== Passage to read ==
○ ○ ○ ○ ○

Interesting...This is only that I can say bout it,cause in my country something like that is not common.


----------



## Bawana

Leashes, harnesses, reins, whatever you may refer to them as, have been used in one from or another probably since kids were invented. I know the fraise "tied to your mothers apron strings" is an old one, and applies.
 Here in the US they have been used for a long time. They have never been main stream however, but have faded in and out in usage and popularity. There has always been people who love them and would use them, and the like who would not and hate them, also varying degrees on both sides, sometime users. When I was young 60's, 70's, I can remember seeing kids in them tethered to the front porch, or washline, whatever was handy to keep them from wandering to far when mom or dad couldn't be right there. That (tethering) seems to be really frowned upon today. I was one such child tethered in the yard at times. Even though our yard had a fence, I always found a way to escape! Out came the harness for me. I have only slight memories of it, I know what happened mostly from stories from my mom and older sister. Funny, I have a vivid memory of how I use to get through the fence before the harness? This harness was also used when I was in the carriage or stroller at a younger age to make sure you didn't tumble out or jump out. 
 They seem to be making a return to being popular right now. I think because of the paranoia of the current times, and they now make cute animal backpack ones.  These are liked more by parents and kids then the stark strapped type harnesses, more fun to wear and look at. All and all, they are a tool for safety, no different than any other for child safety, seatbelt, carseat, highchair, crib, playpen, etc all safety devices meant to help confine. Anyone of which could be used wrongly and viewed as bad.


----------



## Lusitania

Never seen them in Portugal and it would be considered child abuse and if I would see it in another country I would be in shock.


----------



## Hakro

Lusitania said:


> Never seen them in Portugal and it would be considered child abuse and if I would see it in another country I would be in shock.


I've seen that the Portuguese don't often wear seat belts in cars. Would you be shocked to see all the people in other countries wear safety belts?

This is what the children's reins/harnesses were for: to prevent kids from running away to the street or even from falling down while taking their first steps. Just for their safety.


----------



## Lusitania

Hakro said:


> I've seen that the Portuguese don't often wear seat belts in cars. Would you be shocked to see all the people in other countries wear safety belts?


 
That shocks me too, because there has been done so much work on prevention and we have more deaths in car accidents than in the Israeli-Palestian conflict.




> This is what the children's reins/harnesses were for: to prevent kids from running away to the street or even from falling down while taking their first steps. Just for their safety.


Never seen it and can't imagine it, I never had even heard of it, but I can imagine that I would take a child on a leash like a pet. Sorry. Didn't meant to offend anyone.

○ ○ ○ ○ ○

== Rows ==
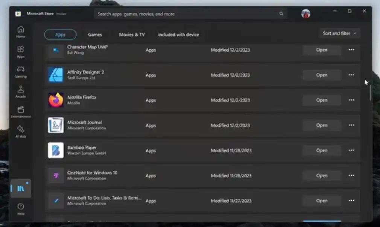Open the Gaming section in sidebar

(x=21, y=72)
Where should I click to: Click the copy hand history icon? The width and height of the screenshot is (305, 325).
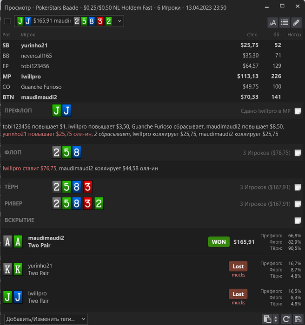coord(267,319)
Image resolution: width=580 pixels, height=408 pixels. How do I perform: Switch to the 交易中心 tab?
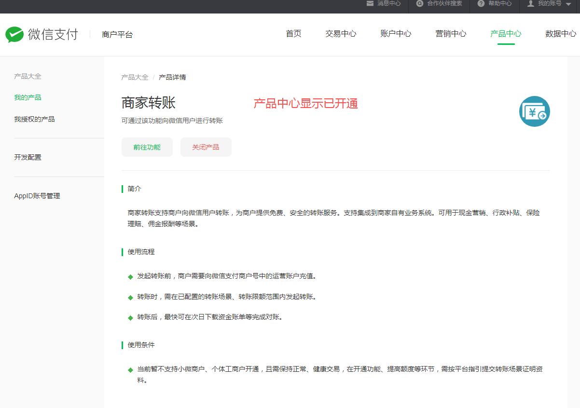(x=341, y=34)
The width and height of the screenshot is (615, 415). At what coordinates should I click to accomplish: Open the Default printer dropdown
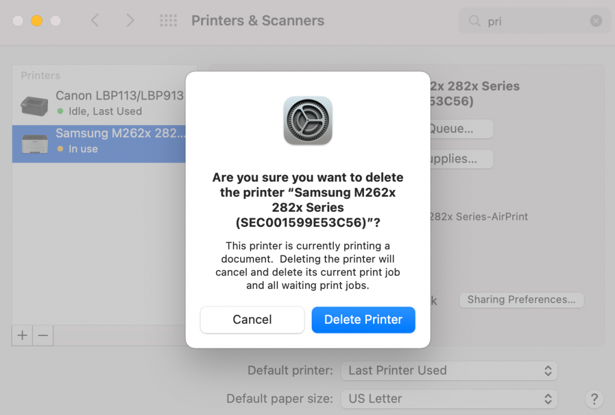tap(449, 371)
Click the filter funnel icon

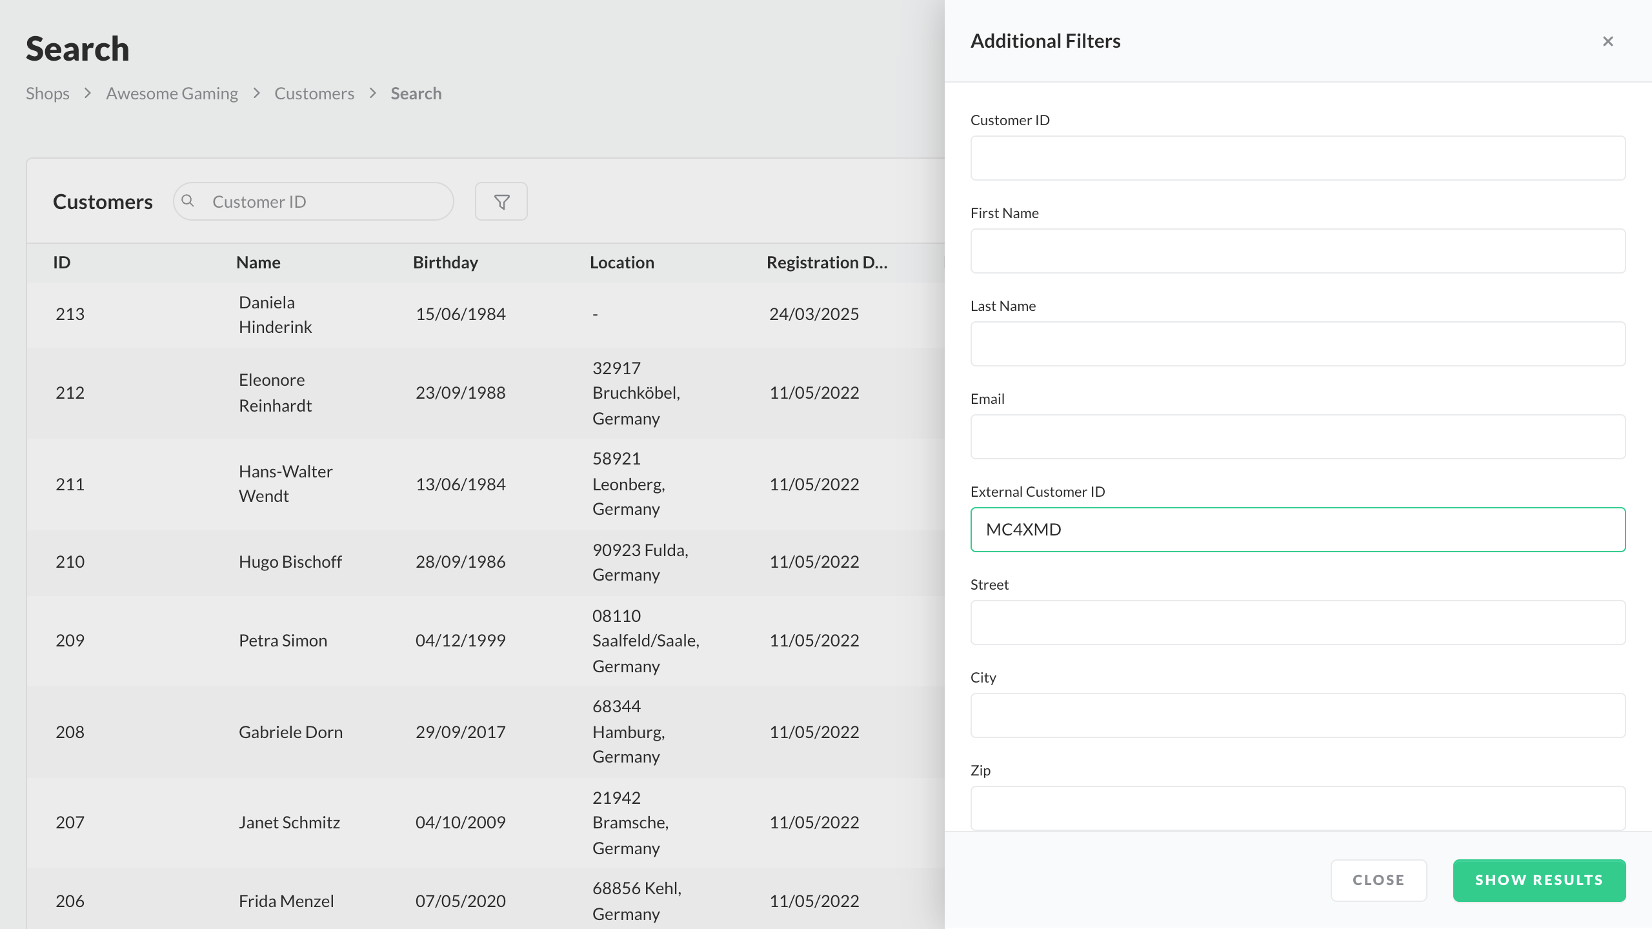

○ ○ ○ ○ ○

== List of tasks ==
[a] In the thread on child harnesses, rewrite the paragraph that begins "They seem to be making a return" as a short bulleted list that keeps its main points.
[b] Repeat word for word the part of the thread on child harnesses that opens with the words containing "That shocks me" and closes with "the Israeli-Palestian conflict.".

== The results ==
[a]
- According to the writer, harnesses seem to be regaining popularity, likely because of the paranoia of current times and because cute animal backpack versions are now made.
- Parents and kids like these more than the stark strapped harnesses because they are more fun to wear and look at.
- Harnesses are a safety tool like seatbelts, car seats, highchairs, cribs, and playpens, which are all devices meant to help confine.
- Any of these could be used wrongly and viewed as bad.

[b]
That shocks me too, because there has been done so much work on prevention and we have more deaths in car accidents than in the Israeli-Palestian conflict.